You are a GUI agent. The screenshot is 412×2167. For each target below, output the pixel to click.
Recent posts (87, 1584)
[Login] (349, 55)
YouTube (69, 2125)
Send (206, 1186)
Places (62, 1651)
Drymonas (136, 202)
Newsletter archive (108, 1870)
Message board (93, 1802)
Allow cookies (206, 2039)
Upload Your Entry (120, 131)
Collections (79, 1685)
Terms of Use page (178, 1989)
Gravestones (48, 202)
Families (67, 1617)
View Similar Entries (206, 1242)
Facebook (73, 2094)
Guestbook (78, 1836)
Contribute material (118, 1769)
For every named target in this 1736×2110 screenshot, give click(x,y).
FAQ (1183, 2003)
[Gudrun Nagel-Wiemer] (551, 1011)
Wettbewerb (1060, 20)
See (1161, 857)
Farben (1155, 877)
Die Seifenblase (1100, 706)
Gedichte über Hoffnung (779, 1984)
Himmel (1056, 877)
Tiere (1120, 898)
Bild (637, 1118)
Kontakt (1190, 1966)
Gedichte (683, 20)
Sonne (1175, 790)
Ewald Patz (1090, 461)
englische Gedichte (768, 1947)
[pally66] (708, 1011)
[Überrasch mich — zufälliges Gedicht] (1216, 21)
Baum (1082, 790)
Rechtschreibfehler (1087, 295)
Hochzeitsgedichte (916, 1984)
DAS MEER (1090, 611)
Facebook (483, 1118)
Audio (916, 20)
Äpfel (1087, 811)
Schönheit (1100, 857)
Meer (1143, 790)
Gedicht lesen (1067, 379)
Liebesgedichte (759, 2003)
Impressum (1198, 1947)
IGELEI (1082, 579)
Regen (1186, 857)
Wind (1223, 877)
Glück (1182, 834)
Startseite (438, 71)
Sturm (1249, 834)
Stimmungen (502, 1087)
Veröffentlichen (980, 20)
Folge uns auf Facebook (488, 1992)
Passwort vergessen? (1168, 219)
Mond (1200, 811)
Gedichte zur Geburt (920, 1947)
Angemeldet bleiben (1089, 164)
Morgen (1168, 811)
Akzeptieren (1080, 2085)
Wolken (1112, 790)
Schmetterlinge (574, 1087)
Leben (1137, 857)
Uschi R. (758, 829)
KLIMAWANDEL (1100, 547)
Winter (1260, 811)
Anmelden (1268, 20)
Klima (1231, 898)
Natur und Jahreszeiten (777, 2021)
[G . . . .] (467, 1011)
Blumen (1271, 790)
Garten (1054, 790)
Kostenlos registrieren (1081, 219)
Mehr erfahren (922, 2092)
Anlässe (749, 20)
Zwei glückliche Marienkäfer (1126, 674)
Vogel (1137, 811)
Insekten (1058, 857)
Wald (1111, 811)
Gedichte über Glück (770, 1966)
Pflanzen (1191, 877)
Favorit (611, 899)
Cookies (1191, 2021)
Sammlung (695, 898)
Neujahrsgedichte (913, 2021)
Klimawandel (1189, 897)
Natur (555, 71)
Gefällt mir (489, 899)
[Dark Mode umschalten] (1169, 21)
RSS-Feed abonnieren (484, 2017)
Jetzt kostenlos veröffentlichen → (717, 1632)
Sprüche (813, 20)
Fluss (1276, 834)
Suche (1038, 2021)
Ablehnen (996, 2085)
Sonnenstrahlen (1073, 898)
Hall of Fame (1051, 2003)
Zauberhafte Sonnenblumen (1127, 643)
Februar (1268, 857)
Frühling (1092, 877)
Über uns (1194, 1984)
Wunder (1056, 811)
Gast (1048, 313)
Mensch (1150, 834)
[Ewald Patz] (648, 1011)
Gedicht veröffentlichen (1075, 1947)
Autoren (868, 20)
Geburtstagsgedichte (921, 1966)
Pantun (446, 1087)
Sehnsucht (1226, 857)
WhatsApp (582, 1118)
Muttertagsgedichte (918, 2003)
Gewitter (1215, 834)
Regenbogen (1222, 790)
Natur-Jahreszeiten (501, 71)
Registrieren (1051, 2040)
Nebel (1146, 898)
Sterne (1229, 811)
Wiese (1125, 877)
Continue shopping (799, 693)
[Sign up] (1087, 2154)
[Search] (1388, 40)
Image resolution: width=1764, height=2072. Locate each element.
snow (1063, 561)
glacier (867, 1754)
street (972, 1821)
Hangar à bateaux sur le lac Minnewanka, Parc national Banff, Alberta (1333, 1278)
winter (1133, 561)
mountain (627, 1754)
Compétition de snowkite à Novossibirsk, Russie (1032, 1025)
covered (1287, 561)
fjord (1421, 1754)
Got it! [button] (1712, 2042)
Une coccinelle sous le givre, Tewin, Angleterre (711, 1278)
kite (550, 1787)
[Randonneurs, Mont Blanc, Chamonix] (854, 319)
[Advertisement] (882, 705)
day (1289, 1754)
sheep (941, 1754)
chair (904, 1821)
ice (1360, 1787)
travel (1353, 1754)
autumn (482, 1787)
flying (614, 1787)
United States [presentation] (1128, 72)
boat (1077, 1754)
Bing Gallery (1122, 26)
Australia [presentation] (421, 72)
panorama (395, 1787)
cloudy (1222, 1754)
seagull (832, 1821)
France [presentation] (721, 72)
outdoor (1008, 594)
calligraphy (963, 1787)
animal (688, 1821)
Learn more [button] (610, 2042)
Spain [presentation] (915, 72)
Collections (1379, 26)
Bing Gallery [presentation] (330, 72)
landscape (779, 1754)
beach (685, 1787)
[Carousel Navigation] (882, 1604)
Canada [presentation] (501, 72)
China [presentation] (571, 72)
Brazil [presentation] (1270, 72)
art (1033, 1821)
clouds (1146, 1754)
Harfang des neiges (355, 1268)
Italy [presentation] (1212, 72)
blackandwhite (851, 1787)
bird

WHAT YOU SHOULD DO >> Copy all lines of the preceding data that hold the word "Facebook".

RESPONSE TO THE TASK >>
Facebook (73, 2094)
Facebook (483, 1118)
Folge uns auf Facebook (488, 1992)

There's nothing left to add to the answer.